Data is everything. Data is the source from which you draw all of your statistics, the foundation upon which you base your facts. Data is there in all of your tables, your spreadsheets, and your system reports. But data does not equal metrics. And, despite a considerable amount of public confusion, metrics are not indicators.
So when we are talking about key performance indicators, what exactly do we mean? Let’s start with a story.
Once there was an airline… Like many in the industry — too many, as the frequent flyers might say — this airline had a lot of problems. Profits were weak, employees were unhappy, the late arrivals rates were high, and customer satisfaction was in the gutter. After some careful thinking they noticed that their main problem was on-time departures. Because the departures were late, the jet spent more time at the gate, which meant paying more fees to the airport. Once in the air, the jets flew faster to try to make up lost time, which burned up more fuel. Despite flying planes the on-time arrival rates were low. Customers missed connections and more baggage was lost, which meant cranky passengers and cranky employees.
Let’s identify the data:
- We have time spent at the gate measured in minutes,
- The departure and arrival times,
- And airport fees.
- We have fuel consumption as a cost.
- We have the number of baggage pieces handled and of those how many arrived on-time.
- Profit margins.
- And, of course, we have the number of passengers and employee and customer satisfaction data.
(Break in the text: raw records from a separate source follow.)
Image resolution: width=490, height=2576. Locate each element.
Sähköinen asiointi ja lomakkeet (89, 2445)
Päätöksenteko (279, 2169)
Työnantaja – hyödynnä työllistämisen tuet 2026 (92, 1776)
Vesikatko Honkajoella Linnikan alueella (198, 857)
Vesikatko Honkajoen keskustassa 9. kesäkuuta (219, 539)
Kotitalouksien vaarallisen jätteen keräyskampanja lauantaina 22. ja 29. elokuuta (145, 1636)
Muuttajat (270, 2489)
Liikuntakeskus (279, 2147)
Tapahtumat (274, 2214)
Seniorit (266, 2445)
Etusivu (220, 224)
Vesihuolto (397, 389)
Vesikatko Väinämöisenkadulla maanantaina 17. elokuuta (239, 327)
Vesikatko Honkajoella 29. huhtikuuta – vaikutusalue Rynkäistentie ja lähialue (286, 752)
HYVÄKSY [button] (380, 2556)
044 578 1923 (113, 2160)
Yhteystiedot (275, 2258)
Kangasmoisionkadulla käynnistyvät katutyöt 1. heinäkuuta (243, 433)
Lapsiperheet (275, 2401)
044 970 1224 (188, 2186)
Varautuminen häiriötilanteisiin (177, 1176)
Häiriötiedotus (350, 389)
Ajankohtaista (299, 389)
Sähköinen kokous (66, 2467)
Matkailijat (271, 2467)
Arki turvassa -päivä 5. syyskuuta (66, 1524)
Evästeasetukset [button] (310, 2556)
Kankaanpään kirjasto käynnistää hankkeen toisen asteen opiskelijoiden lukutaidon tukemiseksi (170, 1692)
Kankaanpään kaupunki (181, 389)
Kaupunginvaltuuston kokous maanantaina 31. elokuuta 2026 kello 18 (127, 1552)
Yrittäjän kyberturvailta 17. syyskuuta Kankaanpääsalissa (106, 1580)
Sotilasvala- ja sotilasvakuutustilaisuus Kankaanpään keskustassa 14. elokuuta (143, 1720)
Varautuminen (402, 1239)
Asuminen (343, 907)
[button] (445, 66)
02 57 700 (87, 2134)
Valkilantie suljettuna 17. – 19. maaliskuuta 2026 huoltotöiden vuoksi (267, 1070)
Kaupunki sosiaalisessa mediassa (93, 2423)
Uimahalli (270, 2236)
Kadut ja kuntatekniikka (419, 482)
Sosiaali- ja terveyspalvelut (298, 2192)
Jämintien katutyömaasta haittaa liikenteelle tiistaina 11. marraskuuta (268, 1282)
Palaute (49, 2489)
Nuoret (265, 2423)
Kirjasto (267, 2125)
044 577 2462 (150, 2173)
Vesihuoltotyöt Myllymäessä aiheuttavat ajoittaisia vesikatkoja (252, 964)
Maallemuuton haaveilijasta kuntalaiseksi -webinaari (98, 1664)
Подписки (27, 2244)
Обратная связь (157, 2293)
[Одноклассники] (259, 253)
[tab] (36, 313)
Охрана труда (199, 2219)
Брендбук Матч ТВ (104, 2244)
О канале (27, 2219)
While data refers to the information that you have, metrics refer to how you approach the data to understand it: e.g., how the data looks over a period of time or the factors that influence the data in some way. Generally speaking, while you do not have control over the available data, you do control what the metrics are — how you evaluate that data. If the data is not reliable and consistent there is very little you can do with it, but once you have a few key data points that you know are reliable, such as the time spent at the gate, you can use that as a metric.
An indicator is one step further — that specific evidence that a certain condition exists or that something that you are trying to achieve has happened or has not happened yet. Moreover, at the highest level, are the key performance indicators — the one, two, or three things that will guide your direction for everything else.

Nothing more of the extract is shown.